After developing a schema, the next step is creating the data pipeline that lets companies submit their data to the government.

There are three different methods to submit data to a regulatory agency:

  • A dedicated web portal: A person in a regulated entity manually uploads a data file to a dedicated web portal that a regulatory agency maintains.
  • System-to-system communication: Regulated entities install software that automatically sends required data to the regulator’s data system.
  • Distributed publishing: In this newer model, regulated entities publish data at specified URLs, and the government regularly views or collects that data.


Web Portal

One of the most common data submission methods is a web portal, where people at regulated entities log in and upload data at a specific regulator website. This method is often used for data required at regular intervals, such as annual disclosures. It is also used widely for data that must be submitted at different points in a complex process, such as pharmaceutical drug development.

The benefits of using web portals for regular data submission can be seen through the Consumer Financial Protection Bureau (CFPB). Under the 1975 Home Mortgage Disclosure Act (HMDA), financial institutions must report data about all of their mortgage applications. [15] To collect this data, the CFPB created a web portal for submission as well as data validation tools to assist with formatting. [16]

Vendors who assist financial institutions in collecting mortgage data have praised the portal’s ease of use. Tim Kline, vice president and software development engineer at vendor Marquis, says that the interface is simple and intuitive. [17] He also noted that using modern web technology allows the CFPB to update the platform without requiring vendors to reinstall software.

Web portals work well when companies only need to report data on specific occasions. For example, the FDA requires pharmaceutical companies to submit clinical trial data for all New Drug Applications (NDAs). [18] Previously, the FDA required multiple physical copies of all this data. Now, companies upload this information through the FDA’s online web portal. In addition to being more environmentally friendly, the portal makes data submission easier and less costly for the pharmaceutical companies. The data also takes up less physical space, cutting costs for the FDA, and is more secure.

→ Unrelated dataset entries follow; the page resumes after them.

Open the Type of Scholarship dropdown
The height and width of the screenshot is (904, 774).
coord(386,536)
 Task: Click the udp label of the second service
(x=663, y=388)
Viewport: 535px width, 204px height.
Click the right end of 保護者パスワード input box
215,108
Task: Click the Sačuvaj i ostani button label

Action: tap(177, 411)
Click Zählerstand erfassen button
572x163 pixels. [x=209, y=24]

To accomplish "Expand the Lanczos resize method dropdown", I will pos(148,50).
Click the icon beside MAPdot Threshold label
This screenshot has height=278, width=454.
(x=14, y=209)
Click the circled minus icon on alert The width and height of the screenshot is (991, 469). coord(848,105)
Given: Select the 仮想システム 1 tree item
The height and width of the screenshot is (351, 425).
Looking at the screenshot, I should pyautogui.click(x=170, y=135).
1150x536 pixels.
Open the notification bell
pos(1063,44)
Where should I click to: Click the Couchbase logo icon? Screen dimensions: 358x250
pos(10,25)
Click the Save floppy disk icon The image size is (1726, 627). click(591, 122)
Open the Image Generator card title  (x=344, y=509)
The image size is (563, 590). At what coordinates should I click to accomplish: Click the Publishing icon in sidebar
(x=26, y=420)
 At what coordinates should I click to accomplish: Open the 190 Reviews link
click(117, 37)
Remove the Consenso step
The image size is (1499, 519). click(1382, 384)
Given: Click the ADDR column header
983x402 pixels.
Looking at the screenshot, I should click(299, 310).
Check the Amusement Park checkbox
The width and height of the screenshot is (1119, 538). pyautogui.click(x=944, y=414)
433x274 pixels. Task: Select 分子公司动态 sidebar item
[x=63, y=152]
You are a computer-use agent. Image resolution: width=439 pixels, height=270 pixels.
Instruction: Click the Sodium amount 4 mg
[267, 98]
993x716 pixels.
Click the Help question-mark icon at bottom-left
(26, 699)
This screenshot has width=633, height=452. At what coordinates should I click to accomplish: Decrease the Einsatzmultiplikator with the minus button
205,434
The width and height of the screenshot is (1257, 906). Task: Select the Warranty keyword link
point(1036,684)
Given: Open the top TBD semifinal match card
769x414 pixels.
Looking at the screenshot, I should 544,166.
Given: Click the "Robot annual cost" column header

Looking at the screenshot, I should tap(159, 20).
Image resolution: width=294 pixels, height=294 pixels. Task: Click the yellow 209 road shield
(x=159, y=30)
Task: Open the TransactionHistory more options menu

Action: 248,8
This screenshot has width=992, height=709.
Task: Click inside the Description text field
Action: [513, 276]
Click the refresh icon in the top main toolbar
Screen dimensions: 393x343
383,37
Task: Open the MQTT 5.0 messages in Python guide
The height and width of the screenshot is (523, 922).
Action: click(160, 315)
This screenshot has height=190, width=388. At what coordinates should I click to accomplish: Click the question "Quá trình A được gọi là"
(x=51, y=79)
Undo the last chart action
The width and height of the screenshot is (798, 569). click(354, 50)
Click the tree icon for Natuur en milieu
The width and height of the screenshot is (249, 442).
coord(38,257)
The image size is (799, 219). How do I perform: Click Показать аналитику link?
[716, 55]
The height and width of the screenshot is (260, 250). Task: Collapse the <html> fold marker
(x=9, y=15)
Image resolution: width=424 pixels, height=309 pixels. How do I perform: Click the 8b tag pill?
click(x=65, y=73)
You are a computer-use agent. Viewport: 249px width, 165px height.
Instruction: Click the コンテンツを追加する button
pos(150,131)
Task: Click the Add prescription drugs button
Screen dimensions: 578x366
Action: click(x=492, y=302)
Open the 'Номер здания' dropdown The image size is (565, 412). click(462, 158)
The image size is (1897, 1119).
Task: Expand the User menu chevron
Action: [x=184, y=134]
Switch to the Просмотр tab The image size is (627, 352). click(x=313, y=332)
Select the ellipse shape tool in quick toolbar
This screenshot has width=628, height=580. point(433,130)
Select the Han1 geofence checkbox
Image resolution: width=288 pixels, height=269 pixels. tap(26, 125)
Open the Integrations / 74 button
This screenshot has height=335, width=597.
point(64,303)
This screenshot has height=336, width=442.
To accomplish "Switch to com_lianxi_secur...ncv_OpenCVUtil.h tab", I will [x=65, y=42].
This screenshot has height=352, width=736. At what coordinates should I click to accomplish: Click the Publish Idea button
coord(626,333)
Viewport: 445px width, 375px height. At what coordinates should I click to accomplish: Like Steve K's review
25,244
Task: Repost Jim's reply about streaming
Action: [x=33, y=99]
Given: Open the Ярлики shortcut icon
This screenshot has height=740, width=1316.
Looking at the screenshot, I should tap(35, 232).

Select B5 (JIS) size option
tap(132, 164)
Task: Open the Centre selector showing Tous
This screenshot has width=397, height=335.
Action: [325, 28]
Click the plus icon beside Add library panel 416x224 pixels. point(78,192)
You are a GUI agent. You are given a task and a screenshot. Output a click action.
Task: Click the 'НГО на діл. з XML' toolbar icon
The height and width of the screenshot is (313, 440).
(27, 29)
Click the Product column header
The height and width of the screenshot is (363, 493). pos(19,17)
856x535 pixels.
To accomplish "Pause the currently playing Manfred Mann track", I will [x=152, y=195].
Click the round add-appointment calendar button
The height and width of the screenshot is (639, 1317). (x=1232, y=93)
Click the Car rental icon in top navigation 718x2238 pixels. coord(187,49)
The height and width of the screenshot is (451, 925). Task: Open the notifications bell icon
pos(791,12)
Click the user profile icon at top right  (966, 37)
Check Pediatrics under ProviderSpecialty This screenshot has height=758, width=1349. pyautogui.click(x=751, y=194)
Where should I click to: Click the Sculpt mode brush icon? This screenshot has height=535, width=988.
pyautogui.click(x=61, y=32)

System-to-System Communication

Instead of a person submitting data to a web portal, businesses can use software to send data to a regulator’s data collection system using system-to-system communication. Older generations of IT systems used formats like Electronic Data Interchange (EDI); newer Internet-based systems use modern Application Programming Interfaces (APIs). Regardless of the interface, software, rather than people, submit data to the regulator. A human usually has to direct the software to send data to a regulator or approve the submission before the software submits it. For example, submit is a platform that lets research organizations submit data for government applications like the FDA’s New Drug Applications. [19] EDGARsuite is another software that lets companies submit electronic data directly to the SEC. [20] There is an entire industry of software companies—some have dubbed “reg-tech”—that help firms organize and submit data to regulators.

In Australia and the Netherlands, system-to-system communication has allowed different government agencies to combine schemas and share common information (i.e., company names, identification numbers). [21] This has dramatically reduced the amount of information companies need to submit. In Australia, the number of data fields a business needed to submit fell from 35,000 to 7,000, an 80 percent decrease. This reduction saved $400 million in business-to-business and business-to-government interactions.

It’s even possible to imagine scenarios where regulators have direct visibility into business systems, decreasing the need for formal data submission. For example, the Netherlands allows government agencies (like their Education Executive Agency) to automatically retrieve data they need directly from regulated entities. If a business is using specific software to log a certain type of transaction, that software could automatically send relevant data to the government. [22]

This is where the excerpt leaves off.